Not long after he had killed the high school student, another set of feet appeared on the stairway. As Haile Kifer descended into Smith's basement far enough for the homeowner to see up to her waist, he fired the Ruger. The girl collapsed and her body tumbled down the steps. She was still alive, and gasping for air. Byron Smith interpreted the sounds the wounded girl made as she struggled for air as laugher. He tried to shoot her again, but his rifle jammed. Mr. Smith dragged Haile deeper into his basement and laid her body next to her cousin Nicholas. After replacing his rifle with a handgun, Mr. Smith placed the muzzle under the girl's chin and pulled the trigger.
Instead of calling the police and reporting that he had shot and killed two intruders in his house, Byron Smith decided to spend the night with the dead bodies lying in his basement. The next morning he called a neighbor and asked if he could recommend a good attorney. The neighbor replied that he didn't know any lawyers. At this point Smith informed the neighbor that he had killed a couple of burglars the previous night. He asked the neighbor to call the authorities.
While homicide investigators were processing the death scene, deputies searched Haile Kifer's red Mitsubishi parked a few blocks from Mr. Smith's house. The officers identified the vehicle as the suspicious car they had checked on the day before. At that time they had also questioned Nicholas Brady, the boy who lay dead in Smith's basement. Inside the car searchers found six bottles of medicine that had been prescribed to a Little Falls Township man named Richard Johnson. They also recovered a jar of pennies and some foreign coins.
A Morrison County prosecutor, based upon Byron Smith's account of the shootings, charged him with two counts of second-degree murder. While under Minnesota law the occupant of a dwelling can legally use deadly force against an intruder, the homicide defense didn't apply if the burglar was killed after the threat had been neutralized. Byron Smith, when describing to the police what happened to Haile Kifer, said, "If you're trying to shoot somebody and they laugh at you, you go again." Mr.

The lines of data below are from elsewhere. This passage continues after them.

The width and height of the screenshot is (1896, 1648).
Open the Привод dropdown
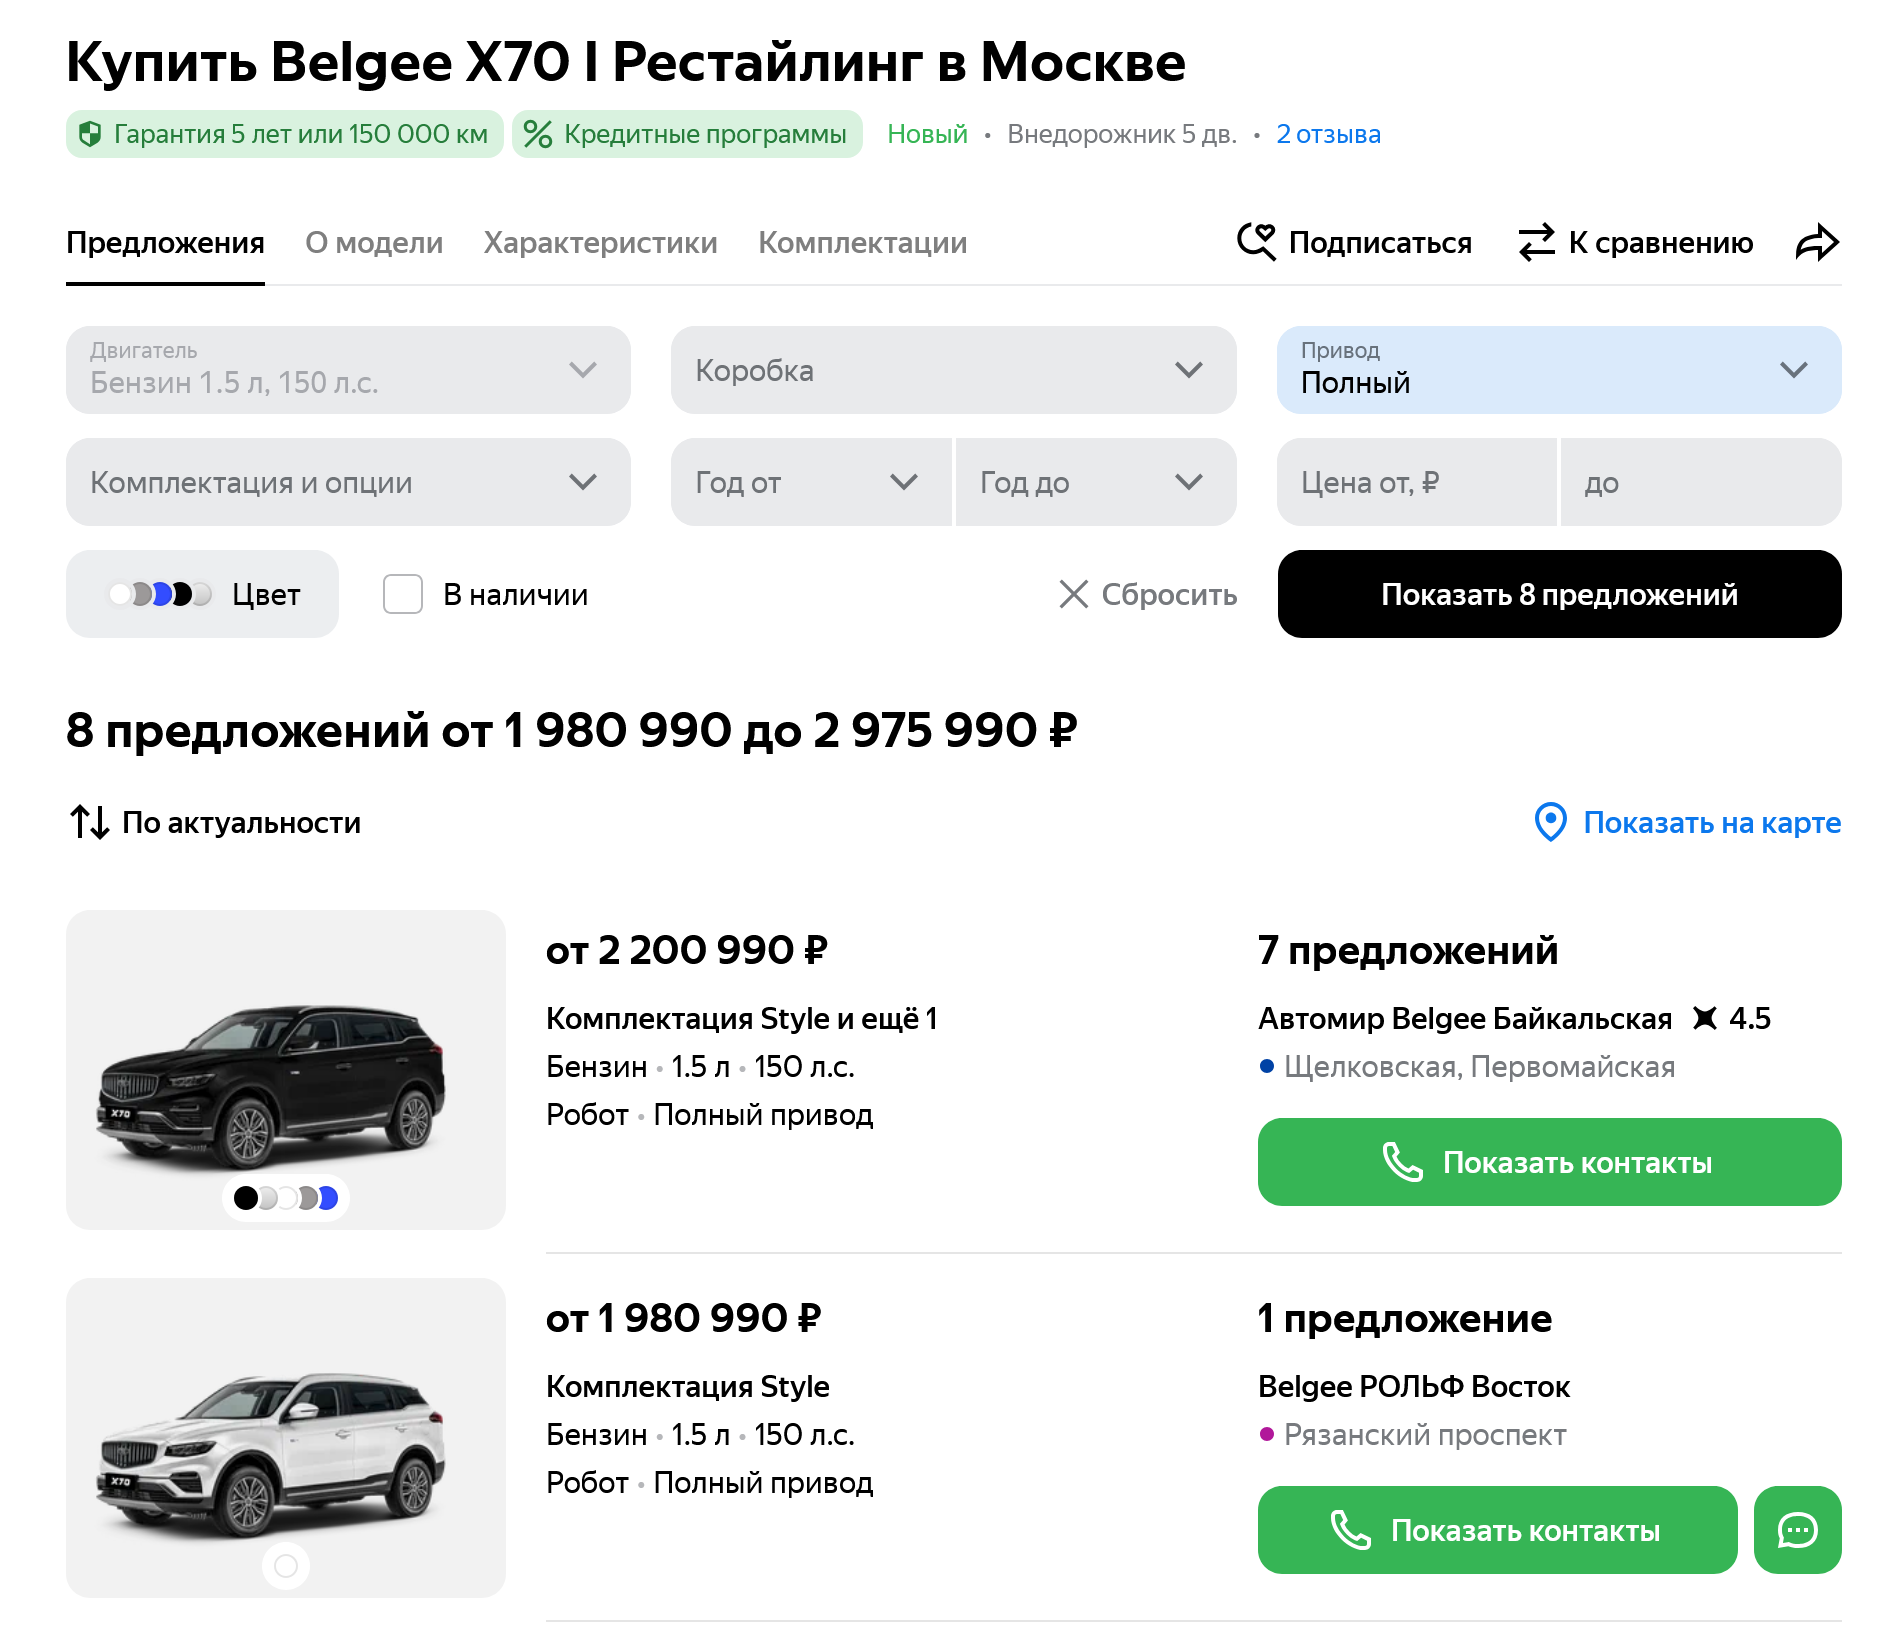click(x=1558, y=370)
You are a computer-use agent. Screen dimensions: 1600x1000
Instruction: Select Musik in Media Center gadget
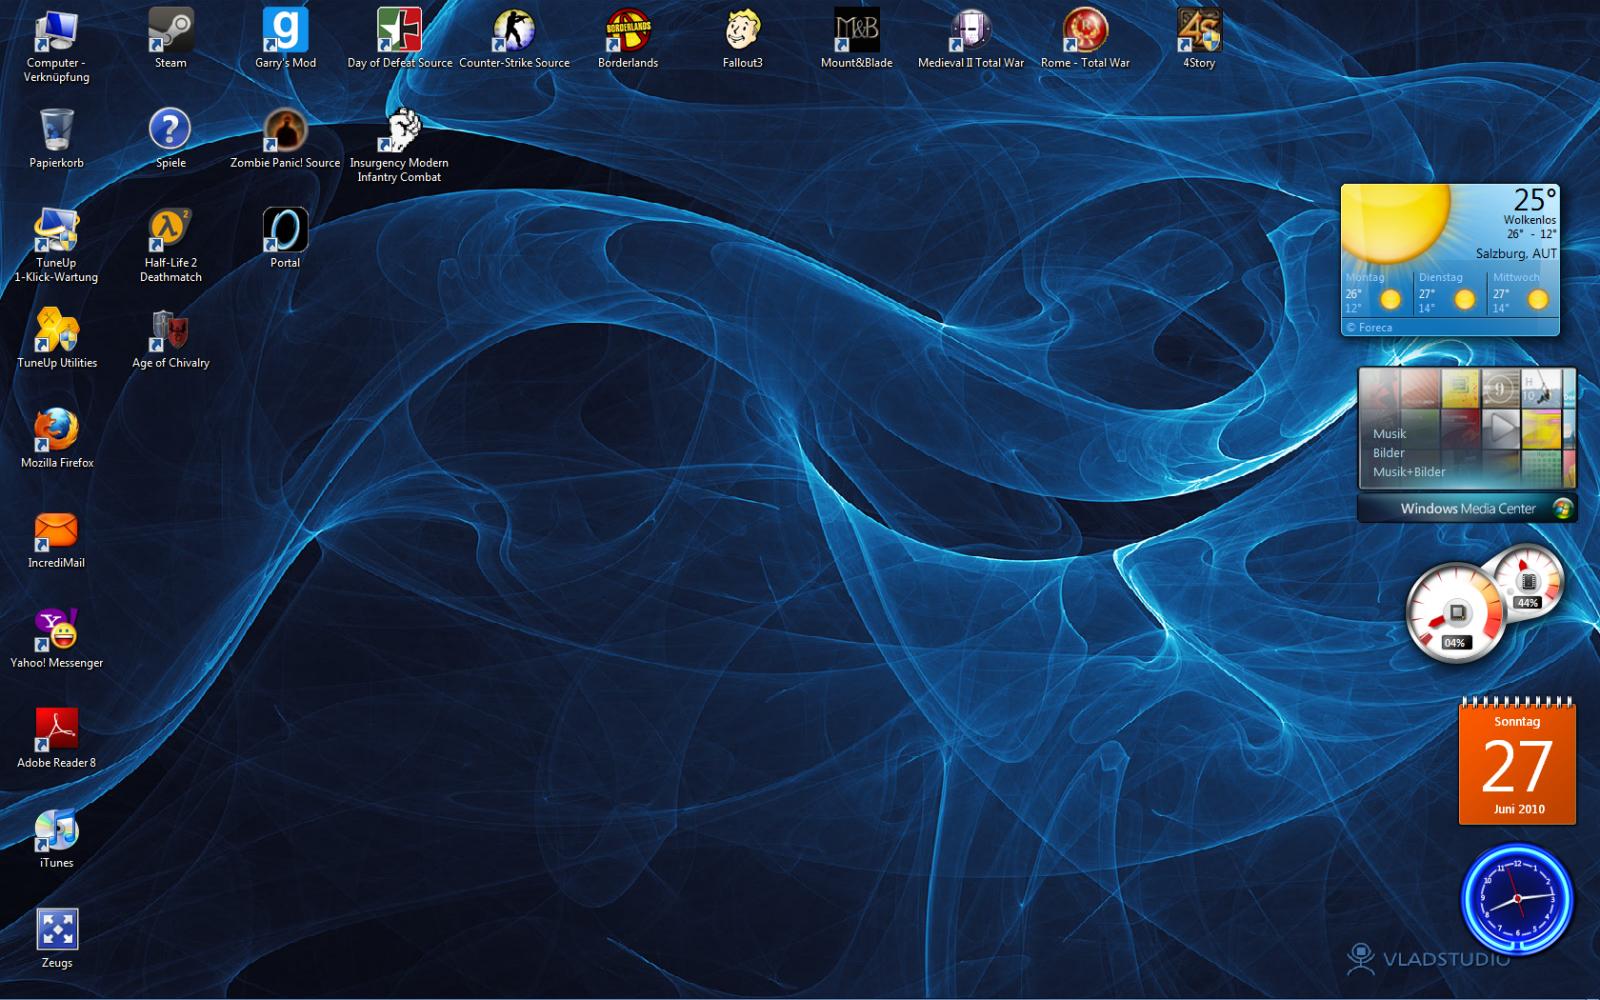coord(1389,434)
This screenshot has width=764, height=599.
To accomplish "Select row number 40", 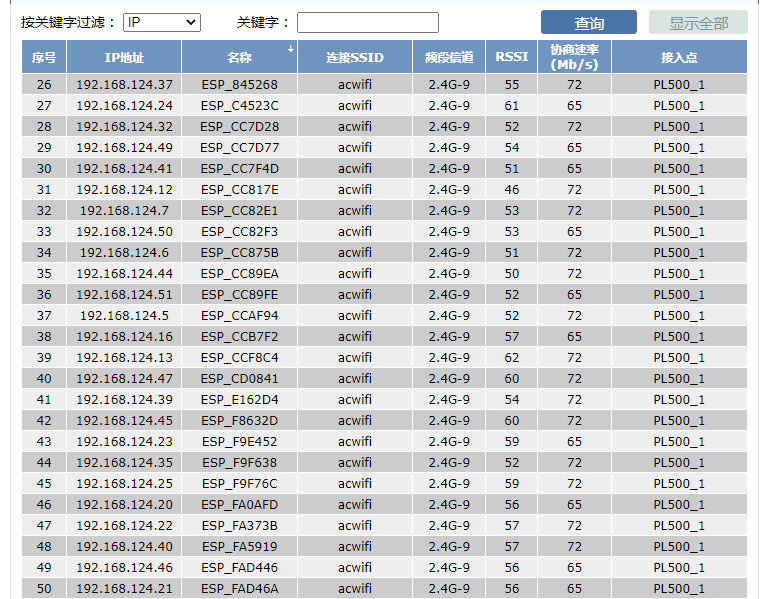I will (x=44, y=379).
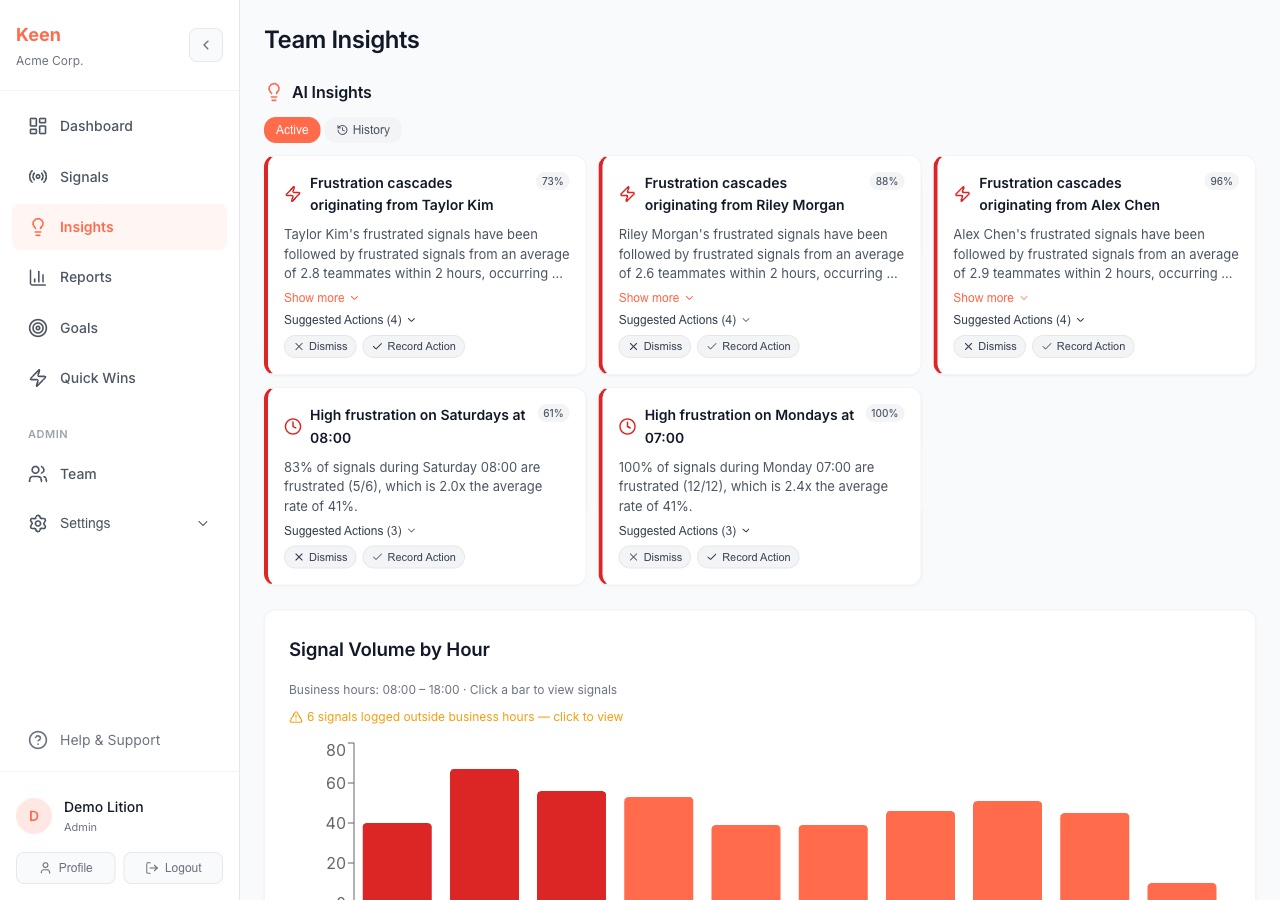Open Help & Support question icon
Image resolution: width=1280 pixels, height=900 pixels.
point(38,740)
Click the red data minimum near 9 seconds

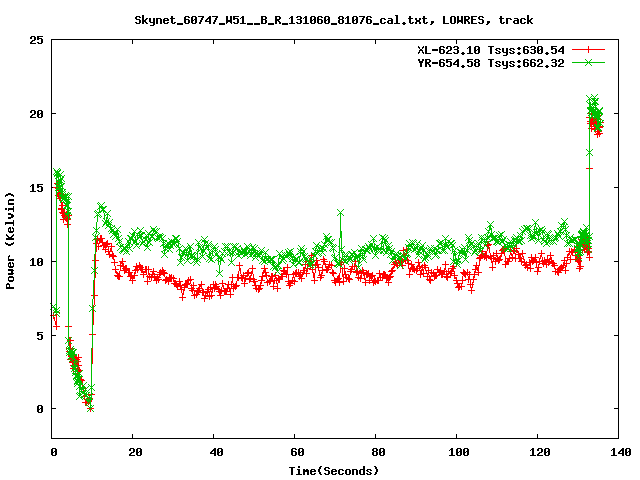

Smith characterized his follow-up shooting of the girl as a "good clean finishing shot under her chin up into the cranium." Neither of the teen intruders had been armed.
On Sunday, November 25, 2012, three days after the fatal shootings, 68-year-old Richard Johnson, upon returning to his Little Falls Township home after vacationing in Spain, found that it had been ransacked by intruders. The burglars had used a crowbar to smash a sliding glass door. The home invaders had stolen bottles of prescription medicine Mr. Johnson took to treat diabetes and high cholesterol. The burglars had also taken a collection of foreign coins and some pennies. The police had recovered these items three days earlier from Haile Kifer's red Mitsubishi. Investigators figured that Brady and Kifer had burglarized Mr. Johnson's home on the day before Thanksgiving about the time one of Johnson's neighbors reported the suspicious car.
Byron Smith was held in the Morrison County Jail on $2 million bond.
It seemed that Nicholas Brady and Haile Kifer had been breaking into older people's homes looking for drugs, money and guns. House burglary is a dangerous business and it had gotten these youngsters killed. They were smart kids and should have known better. As for the man who shot them, his life, at least as he knew it, was over. Byron Smith should have known that the way he killed the 18-year-old girl, burglar or not, was murder. You can shoot home invaders, but the law won't let you execute them.
On April 29, 2014, after three hours of deliberation, the jury found Byron Smith guilty of two counts of second-degree murder. The judge sentenced him to life in prison without the possibility of parole.
On April 29, 2014, after three hours of deliberation, the jury found Byron Smith guilty of two counts of second-degree murder. The judge sentenced him to life in prison without the possibility of parole.